Eliminating the risk factor
In a world where banks have had to accelerate digital transformation plans and introduce new ways to operate amid the global pandemic, how can they ensure their data protection strategies measure up?
At first glance, it seems that banks can just simplify their IT infrastructure to manage data risks. In reality, the volume of data stored by banks will only continue to rise, and banks have to accept that there is always going to be complexity in their IT environment.
To abstract complexity, banks can look at standardising the systems that mange data across their enterprise and start to extract value from their data. As a first step, it is essential to understand what data they have, its value, where the data needs to be hosted, who should access it and how long it needs to be held for.

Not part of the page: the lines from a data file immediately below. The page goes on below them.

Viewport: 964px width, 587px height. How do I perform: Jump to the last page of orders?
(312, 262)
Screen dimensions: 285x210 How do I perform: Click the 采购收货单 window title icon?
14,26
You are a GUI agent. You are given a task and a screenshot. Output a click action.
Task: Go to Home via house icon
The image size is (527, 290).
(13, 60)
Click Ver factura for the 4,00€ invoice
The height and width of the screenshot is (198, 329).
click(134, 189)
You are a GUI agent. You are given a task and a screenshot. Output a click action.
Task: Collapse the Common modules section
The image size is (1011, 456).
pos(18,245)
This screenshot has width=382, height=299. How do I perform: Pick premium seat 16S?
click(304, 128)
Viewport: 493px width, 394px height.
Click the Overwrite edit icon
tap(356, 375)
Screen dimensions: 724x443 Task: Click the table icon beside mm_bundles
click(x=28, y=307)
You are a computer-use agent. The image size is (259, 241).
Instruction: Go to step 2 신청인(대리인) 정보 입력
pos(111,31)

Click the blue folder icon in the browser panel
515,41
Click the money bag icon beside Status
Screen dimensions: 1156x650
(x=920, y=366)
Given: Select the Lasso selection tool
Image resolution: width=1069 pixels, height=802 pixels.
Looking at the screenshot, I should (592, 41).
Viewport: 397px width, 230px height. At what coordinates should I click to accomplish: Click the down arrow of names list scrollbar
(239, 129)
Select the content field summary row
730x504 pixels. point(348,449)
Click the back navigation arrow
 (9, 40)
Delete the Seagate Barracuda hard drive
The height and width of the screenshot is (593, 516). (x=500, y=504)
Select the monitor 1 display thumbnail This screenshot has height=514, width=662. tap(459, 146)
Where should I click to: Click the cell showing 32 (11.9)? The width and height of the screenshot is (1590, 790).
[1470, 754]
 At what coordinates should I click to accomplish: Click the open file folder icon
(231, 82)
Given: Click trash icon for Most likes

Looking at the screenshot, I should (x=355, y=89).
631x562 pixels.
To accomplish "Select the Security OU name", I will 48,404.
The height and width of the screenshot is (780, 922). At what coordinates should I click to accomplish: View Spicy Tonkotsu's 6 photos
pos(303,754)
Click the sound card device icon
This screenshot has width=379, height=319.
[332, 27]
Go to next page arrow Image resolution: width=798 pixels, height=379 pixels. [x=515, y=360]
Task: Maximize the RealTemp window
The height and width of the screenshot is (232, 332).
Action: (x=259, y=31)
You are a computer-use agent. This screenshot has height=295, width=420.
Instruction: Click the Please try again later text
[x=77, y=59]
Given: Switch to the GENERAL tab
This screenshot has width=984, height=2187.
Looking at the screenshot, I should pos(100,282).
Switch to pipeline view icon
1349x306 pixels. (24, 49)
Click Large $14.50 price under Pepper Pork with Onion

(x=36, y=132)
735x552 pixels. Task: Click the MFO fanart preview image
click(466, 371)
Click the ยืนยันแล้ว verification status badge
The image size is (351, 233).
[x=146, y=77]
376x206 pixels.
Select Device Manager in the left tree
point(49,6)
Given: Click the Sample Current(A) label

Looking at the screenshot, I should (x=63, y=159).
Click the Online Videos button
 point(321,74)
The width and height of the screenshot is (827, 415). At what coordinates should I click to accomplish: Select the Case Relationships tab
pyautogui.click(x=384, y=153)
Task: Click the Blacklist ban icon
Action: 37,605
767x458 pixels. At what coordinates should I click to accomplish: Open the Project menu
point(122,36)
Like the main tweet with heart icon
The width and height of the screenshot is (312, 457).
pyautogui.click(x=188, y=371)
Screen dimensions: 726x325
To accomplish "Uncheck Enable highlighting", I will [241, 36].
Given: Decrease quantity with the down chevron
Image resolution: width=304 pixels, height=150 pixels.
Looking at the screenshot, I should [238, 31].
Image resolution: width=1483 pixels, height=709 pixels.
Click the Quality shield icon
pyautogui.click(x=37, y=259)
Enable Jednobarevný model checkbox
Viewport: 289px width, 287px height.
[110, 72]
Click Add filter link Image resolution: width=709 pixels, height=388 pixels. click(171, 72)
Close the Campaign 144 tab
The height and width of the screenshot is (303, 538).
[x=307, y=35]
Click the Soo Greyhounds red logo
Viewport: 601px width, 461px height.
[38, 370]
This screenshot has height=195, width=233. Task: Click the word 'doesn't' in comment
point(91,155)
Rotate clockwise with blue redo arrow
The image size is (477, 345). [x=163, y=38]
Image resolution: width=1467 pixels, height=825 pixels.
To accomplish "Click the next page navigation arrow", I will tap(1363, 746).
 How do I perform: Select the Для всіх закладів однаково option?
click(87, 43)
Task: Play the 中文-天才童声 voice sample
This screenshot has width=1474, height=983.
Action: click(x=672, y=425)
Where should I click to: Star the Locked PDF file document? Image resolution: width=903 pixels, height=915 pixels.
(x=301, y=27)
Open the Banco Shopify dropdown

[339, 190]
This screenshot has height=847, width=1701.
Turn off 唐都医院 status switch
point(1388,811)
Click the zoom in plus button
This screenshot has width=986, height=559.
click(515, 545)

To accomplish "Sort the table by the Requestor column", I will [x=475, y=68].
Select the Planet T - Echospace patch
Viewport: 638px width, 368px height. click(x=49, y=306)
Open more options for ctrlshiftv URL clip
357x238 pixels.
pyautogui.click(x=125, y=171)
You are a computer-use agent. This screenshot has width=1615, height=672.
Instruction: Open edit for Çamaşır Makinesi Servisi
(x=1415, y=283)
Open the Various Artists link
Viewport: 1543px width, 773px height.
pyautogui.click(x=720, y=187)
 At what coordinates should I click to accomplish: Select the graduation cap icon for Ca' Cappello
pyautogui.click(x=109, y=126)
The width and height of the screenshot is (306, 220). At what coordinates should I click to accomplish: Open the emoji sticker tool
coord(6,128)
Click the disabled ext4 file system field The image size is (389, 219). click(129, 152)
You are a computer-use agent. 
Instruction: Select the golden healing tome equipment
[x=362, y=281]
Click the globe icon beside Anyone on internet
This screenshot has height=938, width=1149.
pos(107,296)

Beyond being a defence measure, this data visibility would help banks to gain a better understanding of their data and in turn, identify trends and insights that can be utilised to offer better customer experiences, or open doors to new revenue streams.
Once organisations have visibility into their business-critical data, they need to ensure that business continuity and disaster recovery processes are optimised to protect it. In the event of a ransomware attack, an encrypted backup is the only line of defence. It is important to remember that there is no backup plan in place until it has been tried and tested.
Testing disaster recovery plans help reveal cracks and vulnerabilities that otherwise would never have been discovered. Are backups sufficiently isolated to avoid infection from spreading, are there enough copies of valuable data and are those copies being retained according to regulatory requirements? Only regular fire drills and tests can answer these questions beyond doubt. Testing could be something as simple as checking whether a backup site will go live should the main application fail or performing a single file recovery and checking that the recovered copy matches the original. It is important that these tests are regular, repeatable, and a crucial part of a bank’s backup strategy.
Whatever the post-pandemic future holds, banks must be ready to adapt again and again to keep pace. This includes having the tools in place to abstract complexity from their IT environments and having robust disaster recovery plans to protect their most valuable digital assets. Notwithstanding their best efforts, most organisations will succumb to at least one cyber-attack at some point in time. What distinguishes one victim from another is their ability to ensure data resiliency and bounce back. Data responsibility is the foundation of any organisation’s ransomware defence while backups are its secret weapon.